[[ Provided data open ]]
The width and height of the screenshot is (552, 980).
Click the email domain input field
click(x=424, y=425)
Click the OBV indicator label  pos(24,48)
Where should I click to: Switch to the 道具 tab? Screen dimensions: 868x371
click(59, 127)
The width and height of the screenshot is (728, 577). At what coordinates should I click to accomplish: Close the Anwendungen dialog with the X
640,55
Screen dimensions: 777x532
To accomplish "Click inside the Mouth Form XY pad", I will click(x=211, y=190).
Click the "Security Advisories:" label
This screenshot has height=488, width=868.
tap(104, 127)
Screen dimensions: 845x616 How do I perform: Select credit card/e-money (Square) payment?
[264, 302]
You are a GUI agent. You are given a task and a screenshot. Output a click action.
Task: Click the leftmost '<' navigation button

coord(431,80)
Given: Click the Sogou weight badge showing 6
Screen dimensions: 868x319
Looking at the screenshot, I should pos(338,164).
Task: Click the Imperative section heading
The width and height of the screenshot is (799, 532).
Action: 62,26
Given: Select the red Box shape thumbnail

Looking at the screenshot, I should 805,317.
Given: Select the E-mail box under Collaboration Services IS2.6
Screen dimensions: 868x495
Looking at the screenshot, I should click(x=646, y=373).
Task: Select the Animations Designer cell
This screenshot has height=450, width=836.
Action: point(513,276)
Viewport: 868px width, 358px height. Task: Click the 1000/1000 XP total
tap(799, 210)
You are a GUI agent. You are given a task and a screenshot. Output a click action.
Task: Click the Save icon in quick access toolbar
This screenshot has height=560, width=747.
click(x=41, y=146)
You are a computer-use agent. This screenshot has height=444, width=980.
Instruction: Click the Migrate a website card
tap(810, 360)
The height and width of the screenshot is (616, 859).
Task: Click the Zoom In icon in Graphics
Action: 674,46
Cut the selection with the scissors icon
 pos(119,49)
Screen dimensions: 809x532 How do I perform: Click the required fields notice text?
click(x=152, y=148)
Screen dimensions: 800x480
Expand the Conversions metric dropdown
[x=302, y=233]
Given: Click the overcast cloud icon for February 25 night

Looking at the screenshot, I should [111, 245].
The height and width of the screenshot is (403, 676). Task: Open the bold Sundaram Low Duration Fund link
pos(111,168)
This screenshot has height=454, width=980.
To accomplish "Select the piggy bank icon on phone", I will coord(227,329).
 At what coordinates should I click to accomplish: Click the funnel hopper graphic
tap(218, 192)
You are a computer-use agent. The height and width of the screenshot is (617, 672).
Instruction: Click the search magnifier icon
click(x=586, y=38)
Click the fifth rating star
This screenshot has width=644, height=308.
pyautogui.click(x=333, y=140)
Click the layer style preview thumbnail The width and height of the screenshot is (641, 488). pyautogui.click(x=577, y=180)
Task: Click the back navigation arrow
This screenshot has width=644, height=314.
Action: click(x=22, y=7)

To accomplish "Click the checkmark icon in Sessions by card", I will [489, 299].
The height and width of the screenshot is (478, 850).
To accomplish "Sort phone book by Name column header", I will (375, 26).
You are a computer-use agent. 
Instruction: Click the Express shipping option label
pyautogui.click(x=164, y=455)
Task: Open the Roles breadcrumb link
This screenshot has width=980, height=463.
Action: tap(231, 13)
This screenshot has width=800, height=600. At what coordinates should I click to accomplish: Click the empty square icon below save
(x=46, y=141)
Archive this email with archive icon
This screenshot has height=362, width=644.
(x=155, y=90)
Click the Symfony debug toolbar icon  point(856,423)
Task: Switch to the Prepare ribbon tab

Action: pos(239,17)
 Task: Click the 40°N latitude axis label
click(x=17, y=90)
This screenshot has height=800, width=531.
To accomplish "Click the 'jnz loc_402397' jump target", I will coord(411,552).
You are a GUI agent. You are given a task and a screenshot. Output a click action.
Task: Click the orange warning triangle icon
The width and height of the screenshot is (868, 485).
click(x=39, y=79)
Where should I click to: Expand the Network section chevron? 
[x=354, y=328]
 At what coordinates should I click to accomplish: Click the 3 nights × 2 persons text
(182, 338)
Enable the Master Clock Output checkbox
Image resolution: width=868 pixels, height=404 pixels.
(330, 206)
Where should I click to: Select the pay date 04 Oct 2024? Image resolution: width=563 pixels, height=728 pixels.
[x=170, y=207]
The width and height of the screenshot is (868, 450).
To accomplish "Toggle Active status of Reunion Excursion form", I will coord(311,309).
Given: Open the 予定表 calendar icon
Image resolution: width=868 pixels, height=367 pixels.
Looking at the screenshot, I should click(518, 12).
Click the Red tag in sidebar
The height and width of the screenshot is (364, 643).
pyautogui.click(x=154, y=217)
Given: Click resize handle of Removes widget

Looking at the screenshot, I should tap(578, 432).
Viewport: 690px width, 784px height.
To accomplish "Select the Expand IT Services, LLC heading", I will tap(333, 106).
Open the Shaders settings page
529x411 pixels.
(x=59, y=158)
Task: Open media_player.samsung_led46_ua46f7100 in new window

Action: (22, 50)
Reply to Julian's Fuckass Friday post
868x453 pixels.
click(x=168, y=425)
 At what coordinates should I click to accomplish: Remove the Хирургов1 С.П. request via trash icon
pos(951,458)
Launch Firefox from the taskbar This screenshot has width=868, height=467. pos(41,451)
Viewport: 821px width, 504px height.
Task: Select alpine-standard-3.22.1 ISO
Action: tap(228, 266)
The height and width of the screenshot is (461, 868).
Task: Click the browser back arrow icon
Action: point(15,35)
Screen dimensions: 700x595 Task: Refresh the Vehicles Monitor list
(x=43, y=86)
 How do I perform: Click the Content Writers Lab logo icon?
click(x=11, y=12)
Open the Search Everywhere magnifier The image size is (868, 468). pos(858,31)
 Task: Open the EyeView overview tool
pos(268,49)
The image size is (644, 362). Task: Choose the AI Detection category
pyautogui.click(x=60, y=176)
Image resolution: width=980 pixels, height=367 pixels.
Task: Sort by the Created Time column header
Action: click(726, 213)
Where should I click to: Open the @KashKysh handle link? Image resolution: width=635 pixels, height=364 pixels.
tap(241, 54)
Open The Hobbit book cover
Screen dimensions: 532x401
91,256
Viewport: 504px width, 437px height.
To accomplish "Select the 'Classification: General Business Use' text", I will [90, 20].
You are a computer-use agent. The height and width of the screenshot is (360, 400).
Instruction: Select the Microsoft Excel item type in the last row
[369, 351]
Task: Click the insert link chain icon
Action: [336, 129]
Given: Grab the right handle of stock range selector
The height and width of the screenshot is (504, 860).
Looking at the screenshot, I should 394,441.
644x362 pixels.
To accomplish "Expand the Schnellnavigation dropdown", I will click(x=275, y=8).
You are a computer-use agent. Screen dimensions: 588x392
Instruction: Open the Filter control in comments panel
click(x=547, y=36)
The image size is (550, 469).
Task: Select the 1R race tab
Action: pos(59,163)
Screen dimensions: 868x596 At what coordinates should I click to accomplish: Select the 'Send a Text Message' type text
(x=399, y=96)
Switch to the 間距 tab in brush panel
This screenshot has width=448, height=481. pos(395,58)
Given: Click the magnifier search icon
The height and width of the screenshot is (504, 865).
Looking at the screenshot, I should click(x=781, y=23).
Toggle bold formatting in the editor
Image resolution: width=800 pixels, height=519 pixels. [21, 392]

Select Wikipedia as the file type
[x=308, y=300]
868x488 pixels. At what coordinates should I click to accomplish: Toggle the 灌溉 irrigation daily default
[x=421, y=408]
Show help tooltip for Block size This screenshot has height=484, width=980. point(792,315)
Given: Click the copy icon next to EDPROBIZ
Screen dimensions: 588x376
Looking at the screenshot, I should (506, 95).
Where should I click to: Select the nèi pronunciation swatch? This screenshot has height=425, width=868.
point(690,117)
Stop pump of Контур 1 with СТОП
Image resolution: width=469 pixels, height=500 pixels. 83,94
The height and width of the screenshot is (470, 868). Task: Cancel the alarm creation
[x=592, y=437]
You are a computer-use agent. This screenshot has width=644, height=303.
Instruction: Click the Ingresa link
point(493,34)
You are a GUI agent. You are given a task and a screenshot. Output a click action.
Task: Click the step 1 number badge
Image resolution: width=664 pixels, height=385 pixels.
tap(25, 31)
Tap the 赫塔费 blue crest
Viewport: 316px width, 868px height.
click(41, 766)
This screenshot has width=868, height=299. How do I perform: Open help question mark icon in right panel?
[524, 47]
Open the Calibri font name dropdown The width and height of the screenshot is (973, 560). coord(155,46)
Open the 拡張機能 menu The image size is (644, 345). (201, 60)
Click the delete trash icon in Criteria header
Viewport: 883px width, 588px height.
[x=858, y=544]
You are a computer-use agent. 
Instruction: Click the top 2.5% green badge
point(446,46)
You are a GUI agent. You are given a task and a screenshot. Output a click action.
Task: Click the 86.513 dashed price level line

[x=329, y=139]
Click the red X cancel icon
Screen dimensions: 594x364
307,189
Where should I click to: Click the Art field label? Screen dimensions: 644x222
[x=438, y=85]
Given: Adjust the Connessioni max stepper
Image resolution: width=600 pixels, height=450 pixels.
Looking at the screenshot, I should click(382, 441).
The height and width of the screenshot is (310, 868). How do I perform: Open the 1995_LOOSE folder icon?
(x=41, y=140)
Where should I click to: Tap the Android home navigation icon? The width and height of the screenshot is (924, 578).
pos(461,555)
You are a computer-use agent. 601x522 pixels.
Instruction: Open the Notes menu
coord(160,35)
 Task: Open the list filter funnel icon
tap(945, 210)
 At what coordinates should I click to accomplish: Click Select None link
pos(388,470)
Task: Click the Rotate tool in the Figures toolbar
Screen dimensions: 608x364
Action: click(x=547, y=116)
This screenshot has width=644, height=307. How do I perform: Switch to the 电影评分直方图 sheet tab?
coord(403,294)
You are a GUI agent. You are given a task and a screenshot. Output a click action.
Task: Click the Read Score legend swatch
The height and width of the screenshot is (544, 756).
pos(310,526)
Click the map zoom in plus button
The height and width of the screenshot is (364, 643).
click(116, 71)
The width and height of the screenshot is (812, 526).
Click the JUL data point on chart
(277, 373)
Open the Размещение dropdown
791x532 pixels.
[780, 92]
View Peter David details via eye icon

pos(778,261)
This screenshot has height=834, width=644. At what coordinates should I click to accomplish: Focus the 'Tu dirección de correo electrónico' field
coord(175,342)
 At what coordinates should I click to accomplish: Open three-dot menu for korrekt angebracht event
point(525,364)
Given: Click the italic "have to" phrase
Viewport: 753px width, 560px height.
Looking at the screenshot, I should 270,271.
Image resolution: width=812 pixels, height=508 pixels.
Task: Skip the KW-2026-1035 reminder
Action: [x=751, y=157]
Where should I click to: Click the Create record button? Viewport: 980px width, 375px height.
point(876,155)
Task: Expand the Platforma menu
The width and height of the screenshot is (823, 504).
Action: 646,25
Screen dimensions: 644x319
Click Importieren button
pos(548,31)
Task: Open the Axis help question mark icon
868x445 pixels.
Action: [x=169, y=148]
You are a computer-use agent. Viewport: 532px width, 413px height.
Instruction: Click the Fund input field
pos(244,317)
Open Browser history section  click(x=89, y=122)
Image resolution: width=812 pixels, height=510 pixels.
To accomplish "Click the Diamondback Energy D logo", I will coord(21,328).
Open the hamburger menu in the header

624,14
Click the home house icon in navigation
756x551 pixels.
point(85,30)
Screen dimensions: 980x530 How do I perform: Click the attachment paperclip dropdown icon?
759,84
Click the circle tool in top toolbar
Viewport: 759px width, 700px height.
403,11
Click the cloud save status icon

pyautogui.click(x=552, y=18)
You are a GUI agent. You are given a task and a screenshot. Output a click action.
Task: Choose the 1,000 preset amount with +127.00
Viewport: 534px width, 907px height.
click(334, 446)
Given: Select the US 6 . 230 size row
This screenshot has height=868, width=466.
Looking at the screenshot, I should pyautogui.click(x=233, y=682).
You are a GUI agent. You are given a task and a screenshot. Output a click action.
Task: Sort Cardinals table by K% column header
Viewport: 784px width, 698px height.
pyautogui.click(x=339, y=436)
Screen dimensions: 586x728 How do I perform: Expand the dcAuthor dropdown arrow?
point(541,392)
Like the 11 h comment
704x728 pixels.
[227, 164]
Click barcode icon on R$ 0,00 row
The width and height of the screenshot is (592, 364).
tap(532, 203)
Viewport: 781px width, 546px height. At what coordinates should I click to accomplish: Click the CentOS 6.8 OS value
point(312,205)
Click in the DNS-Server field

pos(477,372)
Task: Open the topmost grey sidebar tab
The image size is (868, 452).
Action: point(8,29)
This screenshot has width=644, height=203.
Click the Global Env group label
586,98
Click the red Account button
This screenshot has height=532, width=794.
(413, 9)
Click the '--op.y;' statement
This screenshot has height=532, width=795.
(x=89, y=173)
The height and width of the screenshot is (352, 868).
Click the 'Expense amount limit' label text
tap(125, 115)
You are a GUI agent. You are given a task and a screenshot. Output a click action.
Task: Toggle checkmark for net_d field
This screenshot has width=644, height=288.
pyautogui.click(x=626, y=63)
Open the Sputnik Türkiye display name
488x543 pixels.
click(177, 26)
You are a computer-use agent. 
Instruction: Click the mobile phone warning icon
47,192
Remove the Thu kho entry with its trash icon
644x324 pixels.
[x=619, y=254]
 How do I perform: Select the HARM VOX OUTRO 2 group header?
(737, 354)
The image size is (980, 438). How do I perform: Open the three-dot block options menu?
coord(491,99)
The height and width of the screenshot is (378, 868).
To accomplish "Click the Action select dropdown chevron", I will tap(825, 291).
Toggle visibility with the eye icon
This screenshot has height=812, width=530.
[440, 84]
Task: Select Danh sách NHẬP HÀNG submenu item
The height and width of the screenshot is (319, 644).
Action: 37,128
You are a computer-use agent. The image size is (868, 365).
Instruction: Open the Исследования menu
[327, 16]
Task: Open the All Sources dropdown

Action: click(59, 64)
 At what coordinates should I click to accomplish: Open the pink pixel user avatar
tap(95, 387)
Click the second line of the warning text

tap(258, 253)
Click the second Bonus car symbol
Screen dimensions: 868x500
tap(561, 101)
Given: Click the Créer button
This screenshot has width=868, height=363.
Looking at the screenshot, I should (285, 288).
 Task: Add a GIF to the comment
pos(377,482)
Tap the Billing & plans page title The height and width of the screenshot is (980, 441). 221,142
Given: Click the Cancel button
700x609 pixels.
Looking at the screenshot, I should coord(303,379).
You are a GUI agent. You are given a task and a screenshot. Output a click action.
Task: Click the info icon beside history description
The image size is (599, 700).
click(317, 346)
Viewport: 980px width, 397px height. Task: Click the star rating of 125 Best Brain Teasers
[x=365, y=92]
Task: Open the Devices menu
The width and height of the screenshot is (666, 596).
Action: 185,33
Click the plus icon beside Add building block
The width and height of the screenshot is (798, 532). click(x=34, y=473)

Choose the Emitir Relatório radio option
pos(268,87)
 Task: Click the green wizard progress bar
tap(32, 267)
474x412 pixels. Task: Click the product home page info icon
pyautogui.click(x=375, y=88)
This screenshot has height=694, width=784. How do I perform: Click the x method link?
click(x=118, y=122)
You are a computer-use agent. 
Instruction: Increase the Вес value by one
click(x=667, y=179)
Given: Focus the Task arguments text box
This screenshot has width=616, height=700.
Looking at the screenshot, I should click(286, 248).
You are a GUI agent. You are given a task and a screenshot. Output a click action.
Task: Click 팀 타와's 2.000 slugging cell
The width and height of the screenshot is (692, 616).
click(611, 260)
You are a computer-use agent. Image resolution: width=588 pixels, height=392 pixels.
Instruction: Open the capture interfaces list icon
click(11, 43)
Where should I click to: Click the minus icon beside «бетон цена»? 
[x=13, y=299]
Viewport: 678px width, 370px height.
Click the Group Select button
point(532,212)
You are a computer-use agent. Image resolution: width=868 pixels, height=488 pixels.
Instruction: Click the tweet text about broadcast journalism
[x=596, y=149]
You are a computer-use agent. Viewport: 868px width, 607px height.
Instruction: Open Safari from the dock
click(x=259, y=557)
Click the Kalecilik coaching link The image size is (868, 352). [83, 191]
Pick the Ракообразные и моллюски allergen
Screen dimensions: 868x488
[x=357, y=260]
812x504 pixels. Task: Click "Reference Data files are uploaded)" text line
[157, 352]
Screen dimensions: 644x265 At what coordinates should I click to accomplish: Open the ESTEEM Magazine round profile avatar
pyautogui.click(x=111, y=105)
[[ Provided data closed ]]
Task description: Up to and including the line with "has height=444, width=980.", repeat the entries exactly, beginning at their first line.

Solution:
The width and height of the screenshot is (552, 980).
Click the email domain input field
click(x=424, y=425)
Click the OBV indicator label  pos(24,48)
Where should I click to: Switch to the 道具 tab? Screen dimensions: 868x371
click(59, 127)
The width and height of the screenshot is (728, 577). At what coordinates should I click to accomplish: Close the Anwendungen dialog with the X
640,55
Screen dimensions: 777x532
To accomplish "Click inside the Mouth Form XY pad", I will click(x=211, y=190).
Click the "Security Advisories:" label
This screenshot has height=488, width=868.
tap(104, 127)
Screen dimensions: 845x616 How do I perform: Select credit card/e-money (Square) payment?
[264, 302]
You are a GUI agent. You are given a task and a screenshot. Output a click action.
Task: Click the leftmost '<' navigation button

coord(431,80)
Given: Click the Sogou weight badge showing 6
Screen dimensions: 868x319
Looking at the screenshot, I should pos(338,164).
Task: Click the Imperative section heading
The width and height of the screenshot is (799, 532).
Action: 62,26
Given: Select the red Box shape thumbnail

Looking at the screenshot, I should 805,317.
Given: Select the E-mail box under Collaboration Services IS2.6
Screen dimensions: 868x495
Looking at the screenshot, I should click(x=646, y=373).
Task: Select the Animations Designer cell
This screenshot has height=450, width=836.
Action: point(513,276)
Viewport: 868px width, 358px height. Task: Click the 1000/1000 XP total
tap(799, 210)
You are a GUI agent. You are given a task and a screenshot. Output a click action.
Task: Click the Save icon in quick access toolbar
This screenshot has height=560, width=747.
click(x=41, y=146)
You are a computer-use agent. This screenshot has height=444, width=980.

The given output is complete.